Rajesh Nair, Serial Process Thinker, Design Thinker and Automator
18. Maximise Robot Utilisation – Robots are there to be used 24/7/365. Don’t waste this opportunity. Ensure your robots are working to their very maximum capacity so that licence costs remain low and productivity remains high,
“Are you getting the best utilisation out of the robots? From better scheduling to dynamic work scheduling and auto-scaling there are specific techniques to ensure that you are sweating your digital workforce and not leaving unused robot hours on the table.”
Arif Khan, Customer Success Manager and AI Ninja
19. Use LinkedIn, your team or network to source automation talent. There is a tremendous argument to be had for going to a specialist automation recruitment consultancy but you can hire a team directly by using LinkedIn, your existing network or team as your recruitment tool. Try those avenues first before paying fees to a specialist recruiter.
20. Calculate the IT & license costs upfront: The license model and costs of RPA tools are change more often than you’d expect. Be convinced you have a good understanding of the optimum license structure for your automation program. Seek out expert judgement on the usage of the different tool components and costs. When starting small, pay the corresponding license fee and don’t pay for functionalities that you will not use in the short term. You can always buy additional modules and functionalities as and when needed.
Make sure you align the license period with existing contracts so you’re able to renew licenses at the same time, instead of having different expiring contracts. Even when starting small with a few licenses, remember to calculate the upfront costs of additional licenses, and educate yourself on other additional costs too (e.g. for servers to scale the automation project). The IT costs can be optimised when looking at the current and the future IT landscape. Also, include the additional (cloud) capacity in existing IT contracts.

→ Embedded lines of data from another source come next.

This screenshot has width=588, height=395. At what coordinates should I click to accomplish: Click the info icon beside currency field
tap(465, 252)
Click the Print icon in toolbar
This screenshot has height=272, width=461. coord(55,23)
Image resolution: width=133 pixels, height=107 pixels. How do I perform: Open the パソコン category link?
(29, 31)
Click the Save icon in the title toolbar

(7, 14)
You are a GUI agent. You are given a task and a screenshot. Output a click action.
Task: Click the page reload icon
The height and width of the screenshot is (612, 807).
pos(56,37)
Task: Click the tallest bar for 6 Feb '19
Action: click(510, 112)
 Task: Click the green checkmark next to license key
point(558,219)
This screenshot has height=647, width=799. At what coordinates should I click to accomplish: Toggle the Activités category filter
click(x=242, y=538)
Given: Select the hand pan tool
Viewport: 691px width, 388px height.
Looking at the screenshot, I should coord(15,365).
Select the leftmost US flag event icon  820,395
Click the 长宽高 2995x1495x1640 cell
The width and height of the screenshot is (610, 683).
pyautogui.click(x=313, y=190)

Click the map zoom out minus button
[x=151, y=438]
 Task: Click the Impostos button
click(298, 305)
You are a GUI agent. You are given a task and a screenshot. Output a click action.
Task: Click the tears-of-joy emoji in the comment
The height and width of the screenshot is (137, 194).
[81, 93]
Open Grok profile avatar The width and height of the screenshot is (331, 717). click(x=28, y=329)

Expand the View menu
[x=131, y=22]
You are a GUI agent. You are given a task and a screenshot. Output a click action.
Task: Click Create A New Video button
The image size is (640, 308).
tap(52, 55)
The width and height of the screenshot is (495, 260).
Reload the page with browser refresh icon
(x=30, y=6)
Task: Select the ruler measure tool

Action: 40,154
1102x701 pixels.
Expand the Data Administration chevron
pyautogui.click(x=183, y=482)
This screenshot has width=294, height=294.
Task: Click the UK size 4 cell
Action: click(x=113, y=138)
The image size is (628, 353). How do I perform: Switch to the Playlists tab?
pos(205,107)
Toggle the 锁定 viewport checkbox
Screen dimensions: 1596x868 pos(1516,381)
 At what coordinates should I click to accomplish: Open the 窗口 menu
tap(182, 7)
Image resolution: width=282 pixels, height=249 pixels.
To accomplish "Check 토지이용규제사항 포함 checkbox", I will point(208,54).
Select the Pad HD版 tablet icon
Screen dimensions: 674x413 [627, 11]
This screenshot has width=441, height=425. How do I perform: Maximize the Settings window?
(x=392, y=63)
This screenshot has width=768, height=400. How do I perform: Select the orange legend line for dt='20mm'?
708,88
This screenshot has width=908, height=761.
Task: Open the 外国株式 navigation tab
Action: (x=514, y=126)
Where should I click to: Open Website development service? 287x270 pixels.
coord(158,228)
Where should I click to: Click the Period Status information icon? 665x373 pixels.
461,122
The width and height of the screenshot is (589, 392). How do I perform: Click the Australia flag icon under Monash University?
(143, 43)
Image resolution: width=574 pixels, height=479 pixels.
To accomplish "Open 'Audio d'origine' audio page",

Nirmala Chaturi, Senior Manager | Digital Process Excellence
21. Encourage 1000 flowers to bloom: A COE or head of digital or IT should not be the only source of automation, analytics and digital transformation value. Organisations should harness the intellectual capabilities of their entire businesses to develop new components to add value to their digital, automation and analytics transformation programs. Hackathons, assignments or attachments within a COE are key to shared learning and automation program success. Not everyone can be an ‘automation or digital ninja’ but firms find most people have something of value to contribute when they ask for ideas.
“Even a decade ago is was apparent that in order to create a sustainable pipeline of opportunity you need some give and take, some pull and push, in order to keep the opportunities coming in. You also need to ensure that you are not automating at the front end to just add in a load more manual work at the back end through any new initiatives. You need to change the mindset of your organisation from front to back and top to bottom in order to create long term and sustainable value from your automation endeavours.”
Wayne Butterfield, Automation Expert
22. Minimise process execution time: The goal of #RPA is not only automating processes, scaling and maintaining, it is also executing the developed scripts. Apart from effective bot utilisation, costs can be significantly lowered on how efficiently the bot is designed to run. Design scripts to execute efficiently from the very beginning to save execution cost and maximise run value.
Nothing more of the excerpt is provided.